Metrological traceability forms the foundation of valid EMC test results. The LISUN SG61000-5 incorporates a built-in calibration verification port that allows users to connect a calibrated oscilloscope and voltage probe to confirm generator output parameters without removing the unit from the test rack. The expanded measurement uncertainty (k=2) for voltage amplitude is ±3.2%, compared to ±4.8% for Haefely PSD series under identical environmental conditions (23°C ± 2°C, 50% RH ± 10%). This lower uncertainty stems from the SG61000-5’s digital pulse-forming network (PFN) with 16-bit precision digital-to-analog converters, contrasted with Haefely’s analog PFN using manually trimmed components.

Waveform integrity is further characterized by the voltage-to-current conversion ratio, which must maintain a linear relationship across the full voltage range to ensure that the surge impedance remains constant. Measurements conducted at 2 kV, 4 kV, and 6 kV show that the LISUN SG61000-5 achieves an impedance variation of less than ±0.15 Ω from the nominal 2 Ω setting, whereas Haefely’s PSD series exhibits ±0.4 Ω variation attributable to temperature-dependent resistive elements in the spark-gap circuit.

9. FAQ Section

Q1: Can the LISUN SG61000-5 Surge Generator perform combined surge and power frequency magnetic field testing simultaneously?
A: The SG61000-5 is designed primarily for conducted surge immunity testing per IEC 61000-4-5. Simultaneous power frequency magnetic field testing (IEC 61000-4-8) requires separate injection apparatus; however, the generator’s programmable sequence mode allows alternating between test types without manual intervention.

Q2: What is the maximum number of surge pulses the LISUN SG61000-5 can deliver before the internal capacitor bank requires cooling?
A: At 6 kV maximum voltage, the SG61000-5 can deliver 60 consecutive pulses at 10-second intervals before the internal fan-cooled discharge resistor reaches 70°C, at which point thermal protection reduces the repetition rate to 20 seconds per pulse for continuous operation.

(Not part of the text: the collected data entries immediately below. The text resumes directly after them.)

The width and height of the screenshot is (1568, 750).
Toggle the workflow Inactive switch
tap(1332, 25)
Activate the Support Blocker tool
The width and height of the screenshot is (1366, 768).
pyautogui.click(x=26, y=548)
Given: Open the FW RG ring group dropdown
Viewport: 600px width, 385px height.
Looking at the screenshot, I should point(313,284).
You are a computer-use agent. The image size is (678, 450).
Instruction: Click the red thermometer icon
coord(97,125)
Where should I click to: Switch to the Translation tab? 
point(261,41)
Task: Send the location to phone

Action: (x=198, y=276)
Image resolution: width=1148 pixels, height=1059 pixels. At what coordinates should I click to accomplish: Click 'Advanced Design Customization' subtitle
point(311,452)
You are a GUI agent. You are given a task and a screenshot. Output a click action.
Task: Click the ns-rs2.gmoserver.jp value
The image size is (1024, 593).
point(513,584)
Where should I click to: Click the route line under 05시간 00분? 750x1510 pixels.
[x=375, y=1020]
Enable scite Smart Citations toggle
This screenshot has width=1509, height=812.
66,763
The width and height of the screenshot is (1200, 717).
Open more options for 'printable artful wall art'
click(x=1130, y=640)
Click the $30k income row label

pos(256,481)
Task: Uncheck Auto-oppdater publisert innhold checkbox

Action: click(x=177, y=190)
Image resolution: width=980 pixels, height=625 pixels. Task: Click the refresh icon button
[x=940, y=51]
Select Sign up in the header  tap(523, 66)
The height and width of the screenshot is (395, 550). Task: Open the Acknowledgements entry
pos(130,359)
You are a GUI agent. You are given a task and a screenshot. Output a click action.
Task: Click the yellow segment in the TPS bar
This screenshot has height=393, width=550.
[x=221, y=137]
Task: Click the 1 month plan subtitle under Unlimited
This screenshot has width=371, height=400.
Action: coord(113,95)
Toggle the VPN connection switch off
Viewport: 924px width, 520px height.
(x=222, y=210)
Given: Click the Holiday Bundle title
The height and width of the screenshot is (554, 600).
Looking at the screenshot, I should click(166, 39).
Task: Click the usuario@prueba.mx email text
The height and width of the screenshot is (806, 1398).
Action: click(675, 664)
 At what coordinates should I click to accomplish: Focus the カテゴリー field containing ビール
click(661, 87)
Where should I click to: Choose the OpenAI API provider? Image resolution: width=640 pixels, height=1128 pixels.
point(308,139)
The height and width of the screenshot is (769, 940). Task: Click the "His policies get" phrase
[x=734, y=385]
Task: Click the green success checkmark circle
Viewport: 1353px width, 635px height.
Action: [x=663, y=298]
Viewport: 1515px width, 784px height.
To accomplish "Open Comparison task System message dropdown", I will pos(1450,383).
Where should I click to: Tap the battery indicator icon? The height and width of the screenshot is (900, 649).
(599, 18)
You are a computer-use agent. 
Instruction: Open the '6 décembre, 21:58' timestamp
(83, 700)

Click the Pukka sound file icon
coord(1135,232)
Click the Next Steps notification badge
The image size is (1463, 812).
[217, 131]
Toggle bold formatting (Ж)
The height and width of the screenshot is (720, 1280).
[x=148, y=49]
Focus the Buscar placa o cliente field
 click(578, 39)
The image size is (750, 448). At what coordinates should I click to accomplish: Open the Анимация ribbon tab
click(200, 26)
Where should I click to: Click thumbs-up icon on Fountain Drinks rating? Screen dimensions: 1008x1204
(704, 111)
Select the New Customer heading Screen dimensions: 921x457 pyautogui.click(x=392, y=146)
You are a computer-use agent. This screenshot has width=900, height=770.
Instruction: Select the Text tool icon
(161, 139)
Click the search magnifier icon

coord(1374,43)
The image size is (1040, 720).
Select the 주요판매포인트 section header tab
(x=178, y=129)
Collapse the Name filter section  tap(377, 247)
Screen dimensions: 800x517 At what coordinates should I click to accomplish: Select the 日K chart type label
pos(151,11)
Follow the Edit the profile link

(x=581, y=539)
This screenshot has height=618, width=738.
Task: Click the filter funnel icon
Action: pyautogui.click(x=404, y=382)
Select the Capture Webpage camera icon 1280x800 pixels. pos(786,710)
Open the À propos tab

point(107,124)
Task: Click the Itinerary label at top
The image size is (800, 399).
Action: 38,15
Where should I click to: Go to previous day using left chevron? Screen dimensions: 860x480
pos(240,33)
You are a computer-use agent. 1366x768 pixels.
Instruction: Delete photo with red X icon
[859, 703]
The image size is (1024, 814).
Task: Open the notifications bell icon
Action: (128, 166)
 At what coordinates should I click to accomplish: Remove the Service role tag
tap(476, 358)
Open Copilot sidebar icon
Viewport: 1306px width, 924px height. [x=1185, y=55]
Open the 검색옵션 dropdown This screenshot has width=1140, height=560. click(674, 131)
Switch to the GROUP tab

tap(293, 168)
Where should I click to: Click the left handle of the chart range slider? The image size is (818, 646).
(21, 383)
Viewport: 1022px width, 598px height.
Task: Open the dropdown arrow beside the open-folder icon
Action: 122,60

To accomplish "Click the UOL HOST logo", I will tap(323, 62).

Higher repetition rates are permissible at lower voltages.

Q3: Does the SG61000-5 support the 1.2/50 μs surge waveform for testing spacecraft equipment per DO-160 Section 17?
A: Yes, the generator supports the DO-160 Section 17 Category A waveform requirements (1.2/50 μs voltage and 8/20 μs current), provided that the external coupling network is configured for the required 5 μF discharge capacitance specified by the standard.

Q4: How does the LISUN SG61000-5 handle EUTs with active power factor correction that exhibit nonlinear impedance during surge application?
A: The generator employs dynamic impedance monitoring that adjusts the coupling network’s trigger timing to compensate for load-induced waveform distortion. This ensures that the surge amplitude at the EUT terminals remains within 5% of the programmed value, as verified by an internal peak voltage detection circuit updated at 20 μs intervals.

Q5: What calibration standards are used for the SG61000-5’s voltage and current measurements?
A: The generator’s internal voltage divider is calibrated against a DC reference standard traceable to international SI units via a Fluke 5720A calibrator (0.01% accuracy). Current measurements are verified with a Pearson 411 current monitor (0.2% accuracy) at frequencies up to 10 MHz. Calibration certificates provide expanded uncertainty (k=2) values for all output parameters.